L’ère des bistrocrates est loin d’être close. La passion du pinard — oh combien national — n’a pas fini de faire des victimes. Son empire s’exercera de plus en plus au détriment de l’intelligence et de la pensée.

L’alcool est un moyen de gouvernement : il conduit tout droit au militarisme, à moins que ce ne soit le militarisme qui conduise tout droit à l’alcoolisme.

Supposez le monde débarrassé de ce fléau. Imaginez ce que serait une humanité privée de ses mastroquets. Si les boutiques de « chands de vins », qui déshonorent Paris, disparaissaient comme par enchantement, celui-ci deviendrait habitable. La canaille y serait moins à l’aise. On y rencontrerait moins de brutes ne demandant qu’à piétiner, frapper, bousculer et tuer. On n’assisterait pas à tant de spectacles écœurants et la poli-

tique y ferait moins de ravages. La question sociale serait peut-être résolue. La paix régnerait enfin sur la terre. Mais hélas ! ce n’est qu’un rêve, et j’entends dans la rue un ivrogne qui braille !

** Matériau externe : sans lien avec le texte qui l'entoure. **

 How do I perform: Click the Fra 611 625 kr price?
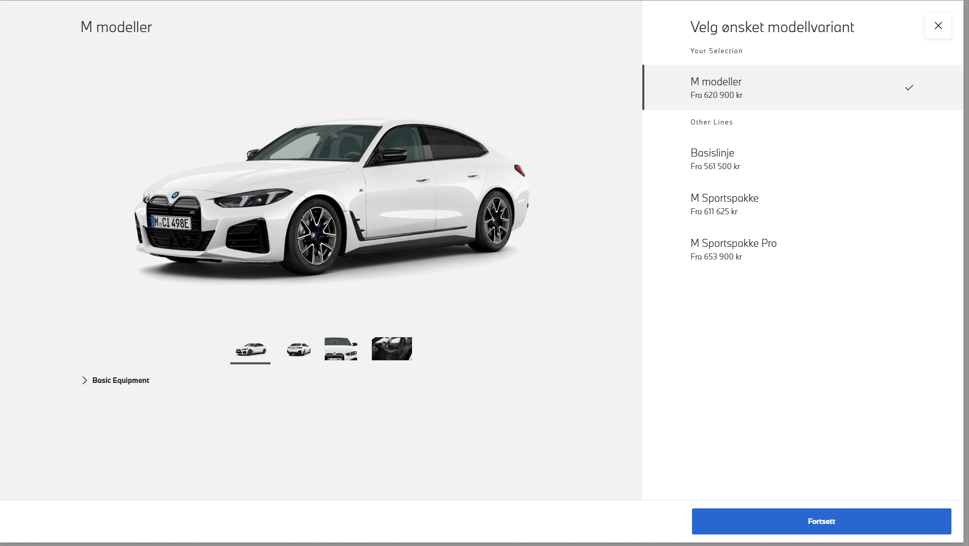tap(714, 211)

Les hommes ont bu, boivent et boiront sans doute éternellement. On peut souhaiter seulement qu’ils boivent un peu moins, et pensent davantage. — Gérard de Lacaze-Duthiers.

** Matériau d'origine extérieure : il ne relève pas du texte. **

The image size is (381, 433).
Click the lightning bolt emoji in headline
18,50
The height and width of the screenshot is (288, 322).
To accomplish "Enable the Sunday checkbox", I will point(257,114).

BLASPHÈME. n. m. (du grec blasphêmia). Un blasphème, au sens propre, est une parole qui outrage la Divinité, la religion. Par extension, le mot blasphème sert à désigner une parole outrageante pour quelque chose, en général. Ainsi, lorsqu’un antimilitariste traite le drapeau de son pays de loque malfaisante, les patriotes ne manquent pas de crier au blasphème. C’est tout juste également si les capitalistes ne traitent pas de blasphémateur celui qui ose proclamer, par exemple, que la propriété c’est le vol. Les anarchistes, qui n’ont de respect pour aucune entité, disent ce qu’ils pensent de toute chose et se rient d’être appelés blasphémateurs. La crainte du blasphème, en effet, a été imaginée par les puissants pour faire respecter par la masse toutes les idoles néfastes : Dieux, Patrie, État, Propriété, etc…

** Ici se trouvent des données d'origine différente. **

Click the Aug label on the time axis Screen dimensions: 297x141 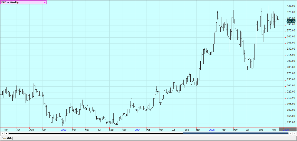[32, 129]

BLOC. n. m. (german. block). Masse, amas et, par extension, ensemble. Exemple : le Bloc National, c’est-à-dire l’ensemble de tous les partis nationalistes ; le Bloc des Gauches, c’est-à-dire l’ensemble de toutes les forces parlementaires de gauche, etc… Pour défendre leurs intérêts, les capitalistes savent former des blocs puissants ― internationaux souvent ― qui tirent les ficelles de ces polichinelles que sont les politiciens. C’est la mise en application du proverbe bien connu : l’Union fait la Force. Associant leurs appétits divers, les exploiteurs s’entendent à merveille pour gruger le peuple laborieux. Seuls et agissant séparément, ils se heurteraient peut-être à des obstacles infranchissables, tandis qu’en nombre ils peuvent, par leurs forces associées, venir à bout de leurs adversaires divisés. Ils peuvent imposer leur volonté au pays, dépouiller légalement leurs victimes, organiser leurs trafics sur une haute échelle et satisfaire leurs passions. Une fois le pouvoir atteint, l’assiette au beurre est assez large pour que chacun d’eux puisse s’y tailler une part avantageuse. Naturellement, ils savent bien que le jour où le peuple suivrait leur exemple et rassemblerait ses forces dispersées, sonnerait l’heure de leur agonie. Aussi, mettent-ils tout en œuvre pour empêcher une union solide des travailleurs. Ils s’ingénient à provoquer, dans le camp adverse, mille querelles stupides, qu’ils entretiennent ensuite avec soin. Et le résultat est que leur pouvoir, toujours plus implacable et plus rigide, pèse toujours plus lourdement sur la classe ouvrière. Cependant, cette situation ne peut plus durer bien longtemps. À force de multiplier leurs infamies et d’exagérer leur arbitraire, les dirigeants finissent par exaspérer leurs victimes. Bientôt les producteurs, laissant de côté les questions de boutique, dresseront contre le bloc capitaliste le bloc ouvrier, contre le bloc des parasites le bloc des travailleurs. Usant des mêmes méthodes que leurs oppresseurs, ils deviendront une puissance imbattable contre laquelle se briseront les armes de l’ennemi. Mais pour cela il faut que tous les opprimés s’unissent fraternellement et ne se prêtent plus au jeu des dirigeants en se déchirant mutuellement. Plus nombreux que les oppresseurs, les opprimés seront victorieux quand ils le voudront. Les anarchistes doivent aider, sans une seule défaillance, à cette union des travailleurs qui, seule, fera la Révolution sociale.